Saved entries |

++++++++++++++++++++

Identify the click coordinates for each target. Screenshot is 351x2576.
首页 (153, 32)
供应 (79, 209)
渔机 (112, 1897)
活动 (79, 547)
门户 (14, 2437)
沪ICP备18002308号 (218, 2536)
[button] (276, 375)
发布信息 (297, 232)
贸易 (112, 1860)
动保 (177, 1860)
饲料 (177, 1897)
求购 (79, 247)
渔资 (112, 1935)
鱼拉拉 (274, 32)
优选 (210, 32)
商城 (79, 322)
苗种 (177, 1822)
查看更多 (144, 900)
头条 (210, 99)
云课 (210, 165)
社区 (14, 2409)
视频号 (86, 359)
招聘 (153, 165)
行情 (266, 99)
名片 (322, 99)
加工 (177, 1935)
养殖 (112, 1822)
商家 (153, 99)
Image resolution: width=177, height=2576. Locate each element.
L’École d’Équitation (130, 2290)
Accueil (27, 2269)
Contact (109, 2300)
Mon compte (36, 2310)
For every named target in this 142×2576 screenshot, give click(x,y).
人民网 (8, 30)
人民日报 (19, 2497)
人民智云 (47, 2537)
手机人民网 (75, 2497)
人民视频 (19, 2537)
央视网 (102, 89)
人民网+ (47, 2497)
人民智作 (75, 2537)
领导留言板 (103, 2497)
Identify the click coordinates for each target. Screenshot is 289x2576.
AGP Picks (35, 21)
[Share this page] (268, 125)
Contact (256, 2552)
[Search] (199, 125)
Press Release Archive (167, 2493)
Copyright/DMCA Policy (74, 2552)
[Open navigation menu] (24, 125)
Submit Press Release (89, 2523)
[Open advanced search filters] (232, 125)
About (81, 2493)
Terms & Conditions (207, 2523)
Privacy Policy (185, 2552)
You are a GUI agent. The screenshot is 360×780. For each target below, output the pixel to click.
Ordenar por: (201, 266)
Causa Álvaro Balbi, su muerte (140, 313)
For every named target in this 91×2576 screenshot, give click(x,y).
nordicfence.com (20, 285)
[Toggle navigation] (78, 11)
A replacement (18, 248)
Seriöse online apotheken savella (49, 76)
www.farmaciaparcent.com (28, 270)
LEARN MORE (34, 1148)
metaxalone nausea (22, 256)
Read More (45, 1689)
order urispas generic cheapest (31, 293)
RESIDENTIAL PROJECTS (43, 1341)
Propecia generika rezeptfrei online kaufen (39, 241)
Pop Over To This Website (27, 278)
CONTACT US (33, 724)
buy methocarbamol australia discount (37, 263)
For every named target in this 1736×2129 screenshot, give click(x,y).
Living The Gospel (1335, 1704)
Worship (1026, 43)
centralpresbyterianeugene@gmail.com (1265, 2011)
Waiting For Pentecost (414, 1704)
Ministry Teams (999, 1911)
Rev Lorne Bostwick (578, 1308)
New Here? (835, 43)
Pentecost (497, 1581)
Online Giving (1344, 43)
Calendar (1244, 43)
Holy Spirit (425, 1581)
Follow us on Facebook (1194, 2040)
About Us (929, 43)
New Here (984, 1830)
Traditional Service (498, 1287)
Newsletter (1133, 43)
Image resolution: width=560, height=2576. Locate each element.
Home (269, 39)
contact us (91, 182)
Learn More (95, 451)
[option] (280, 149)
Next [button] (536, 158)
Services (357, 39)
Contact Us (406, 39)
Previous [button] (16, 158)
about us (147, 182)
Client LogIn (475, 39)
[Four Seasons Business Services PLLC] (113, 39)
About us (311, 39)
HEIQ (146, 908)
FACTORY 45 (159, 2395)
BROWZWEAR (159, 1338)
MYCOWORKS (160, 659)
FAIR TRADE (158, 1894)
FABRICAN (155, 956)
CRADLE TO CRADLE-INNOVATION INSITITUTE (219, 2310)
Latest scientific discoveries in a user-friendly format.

++++++++++++++++++++

WHAT YOU WILL DO | Take the line above containing "metaxalone nausea (22, 256)", the line containing "buy methocarbamol australia", and all lines in between, and copy them exactly without anything else.

PROBLEM SOLUTION |
metaxalone nausea (22, 256)
Read More (45, 1689)
order urispas generic cheapest (31, 293)
RESIDENTIAL PROJECTS (43, 1341)
Propecia generika rezeptfrei online kaufen (39, 241)
Pop Over To This Website (27, 278)
CONTACT US (33, 724)
buy methocarbamol australia discount (37, 263)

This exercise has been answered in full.